Wie lassen sich alle folgenden Einträge in eine Markdown-Tabelle umschreiben, mit der laufenden Nummer in der Spalte „Nr.“ und dem Text in der Spalte „Inhalt“, wobei Leerzeilen wegfallen?

GEZEIGTES MATERIAL:
++++++
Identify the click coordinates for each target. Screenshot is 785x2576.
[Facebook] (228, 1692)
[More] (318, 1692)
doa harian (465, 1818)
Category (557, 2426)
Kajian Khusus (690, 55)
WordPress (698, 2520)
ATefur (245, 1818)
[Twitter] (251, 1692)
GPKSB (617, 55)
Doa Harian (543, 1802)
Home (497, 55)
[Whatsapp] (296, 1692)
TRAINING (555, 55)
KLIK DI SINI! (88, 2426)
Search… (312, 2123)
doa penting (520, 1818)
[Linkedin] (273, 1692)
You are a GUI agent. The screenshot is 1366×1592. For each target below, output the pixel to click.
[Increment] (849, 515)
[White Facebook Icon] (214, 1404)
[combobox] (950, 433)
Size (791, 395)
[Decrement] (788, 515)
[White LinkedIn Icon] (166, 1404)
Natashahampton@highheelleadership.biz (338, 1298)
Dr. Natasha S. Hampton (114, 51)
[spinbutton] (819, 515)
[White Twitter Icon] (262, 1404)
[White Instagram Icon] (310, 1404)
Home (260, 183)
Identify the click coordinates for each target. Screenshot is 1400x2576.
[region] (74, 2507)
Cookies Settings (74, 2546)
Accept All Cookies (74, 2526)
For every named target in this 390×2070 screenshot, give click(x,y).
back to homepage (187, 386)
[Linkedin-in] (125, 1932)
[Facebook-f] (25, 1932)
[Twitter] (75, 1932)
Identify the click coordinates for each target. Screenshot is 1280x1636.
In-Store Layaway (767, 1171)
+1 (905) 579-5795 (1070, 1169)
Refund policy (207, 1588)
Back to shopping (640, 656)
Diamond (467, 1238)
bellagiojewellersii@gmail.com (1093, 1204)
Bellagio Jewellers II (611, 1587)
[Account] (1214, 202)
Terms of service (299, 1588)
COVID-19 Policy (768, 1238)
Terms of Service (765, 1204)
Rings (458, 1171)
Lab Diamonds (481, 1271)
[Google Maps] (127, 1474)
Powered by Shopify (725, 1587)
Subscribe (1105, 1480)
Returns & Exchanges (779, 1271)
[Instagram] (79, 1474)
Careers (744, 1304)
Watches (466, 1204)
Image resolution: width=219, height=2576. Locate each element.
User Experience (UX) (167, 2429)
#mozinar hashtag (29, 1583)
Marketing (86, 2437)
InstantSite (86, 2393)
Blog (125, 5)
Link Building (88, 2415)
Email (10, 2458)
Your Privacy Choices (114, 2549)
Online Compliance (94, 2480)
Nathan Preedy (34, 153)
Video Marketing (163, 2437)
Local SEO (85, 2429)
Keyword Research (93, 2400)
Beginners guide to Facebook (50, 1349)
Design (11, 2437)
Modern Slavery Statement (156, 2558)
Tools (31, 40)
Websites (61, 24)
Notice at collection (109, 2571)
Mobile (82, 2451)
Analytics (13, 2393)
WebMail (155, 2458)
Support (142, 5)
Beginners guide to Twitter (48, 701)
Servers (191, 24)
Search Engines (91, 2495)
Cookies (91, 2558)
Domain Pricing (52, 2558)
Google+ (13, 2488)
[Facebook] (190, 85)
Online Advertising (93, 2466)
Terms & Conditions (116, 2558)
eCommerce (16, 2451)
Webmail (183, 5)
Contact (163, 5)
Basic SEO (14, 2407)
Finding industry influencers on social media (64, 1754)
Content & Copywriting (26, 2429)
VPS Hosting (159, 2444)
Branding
++++++
LÖSUNG DER AUFGABE:
| Nr. | Inhalt |
|---|---|
| 1 | Identify the click coordinates for each target. Screenshot is 785x2576. |
| 2 | [Facebook] (228, 1692) |
| 3 | [More] (318, 1692) |
| 4 | doa harian (465, 1818) |
| 5 | Category (557, 2426) |
| 6 | Kajian Khusus (690, 55) |
| 7 | WordPress (698, 2520) |
| 8 | ATefur (245, 1818) |
| 9 | [Twitter] (251, 1692) |
| 10 | GPKSB (617, 55) |
| 11 | Doa Harian (543, 1802) |
| 12 | Home (497, 55) |
| 13 | [Whatsapp] (296, 1692) |
| 14 | TRAINING (555, 55) |
| 15 | KLIK DI SINI! (88, 2426) |
| 16 | Search… (312, 2123) |
| 17 | doa penting (520, 1818) |
| 18 | [Linkedin] (273, 1692) |
| 19 | You are a GUI agent. The screenshot is 1366×1592. For each target below, output the pixel to click. |
| 20 | [Increment] (849, 515) |
| 21 | [White Facebook Icon] (214, 1404) |
| 22 | [combobox] (950, 433) |
| 23 | Size (791, 395) |
| 24 | [Decrement] (788, 515) |
| 25 | [White LinkedIn Icon] (166, 1404) |
| 26 | Natashahampton@highheelleadership.biz (338, 1298) |
| 27 | Dr. Natasha S. Hampton (114, 51) |
| 28 | [spinbutton] (819, 515) |
| 29 | [White Twitter Icon] (262, 1404) |
| 30 | [White Instagram Icon] (310, 1404) |
| 31 | Home (260, 183) |
| 32 | Identify the click coordinates for each target. Screenshot is 1400x2576. |
| 33 | [region] (74, 2507) |
| 34 | Cookies Settings (74, 2546) |
| 35 | Accept All Cookies (74, 2526) |
| 36 | For every named target in this 390×2070 screenshot, give click(x,y). |
| 37 | back to homepage (187, 386) |
| 38 | [Linkedin-in] (125, 1932) |
| 39 | [Facebook-f] (25, 1932) |
| 40 | [Twitter] (75, 1932) |
| 41 | Identify the click coordinates for each target. Screenshot is 1280x1636. |
| 42 | In-Store Layaway (767, 1171) |
| 43 | +1 (905) 579-5795 (1070, 1169) |
| 44 | Refund policy (207, 1588) |
| 45 | Back to shopping (640, 656) |
| 46 | Diamond (467, 1238) |
| 47 | bellagiojewellersii@gmail.com (1093, 1204) |
| 48 | Bellagio Jewellers II (611, 1587) |
| 49 | [Account] (1214, 202) |
| 50 | Terms of service (299, 1588) |
| 51 | COVID-19 Policy (768, 1238) |
| 52 | Terms of Service (765, 1204) |
| 53 | Rings (458, 1171) |
| 54 | Lab Diamonds (481, 1271) |
| 55 | [Google Maps] (127, 1474) |
| 56 | Powered by Shopify (725, 1587) |
| 57 | Subscribe (1105, 1480) |
| 58 | Returns & Exchanges (779, 1271) |
| 59 | [Instagram] (79, 1474) |
| 60 | Careers (744, 1304) |
| 61 | Watches (466, 1204) |
| 62 | Image resolution: width=219, height=2576. Locate each element. |
| 63 | User Experience (UX) (167, 2429) |
| 64 | #mozinar hashtag (29, 1583) |
| 65 | Marketing (86, 2437) |
| 66 | InstantSite (86, 2393) |
| 67 | Blog (125, 5) |
| 68 | Link Building (88, 2415) |
| 69 | Email (10, 2458) |
| 70 | Your Privacy Choices (114, 2549) |
| 71 | Online Compliance (94, 2480) |
| 72 | Nathan Preedy (34, 153) |
| 73 | Video Marketing (163, 2437) |
| 74 | Local SEO (85, 2429) |
| 75 | Keyword Research (93, 2400) |
| 76 | Beginners guide to Facebook (50, 1349) |
| 77 | Design (11, 2437) |
| 78 | Modern Slavery Statement (156, 2558) |
| 79 | Tools (31, 40) |
| 80 | Websites (61, 24) |
| 81 | Notice at collection (109, 2571) |
| 82 | Mobile (82, 2451) |
| 83 | Analytics (13, 2393) |
| 84 | WebMail (155, 2458) |
| 85 | Support (142, 5) |
| 86 | Beginners guide to Twitter (48, 701) |
| 87 | Servers (191, 24) |
| 88 | Search Engines (91, 2495) |
| 89 | Cookies (91, 2558) |
| 90 | Domain Pricing (52, 2558) |
| 91 | Google+ (13, 2488) |
| 92 | [Facebook] (190, 85) |
| 93 | Online Advertising (93, 2466) |
| 94 | Terms & Conditions (116, 2558) |
| 95 | eCommerce (16, 2451) |
| 96 | Webmail (183, 5) |
| 97 | Contact (163, 5) |
| 98 | Basic SEO (14, 2407) |
| 99 | Finding industry influencers on social media (64, 1754) |
| 100 | Content & Copywriting (26, 2429) |
| 101 | VPS Hosting (159, 2444) |
| 102 | Branding |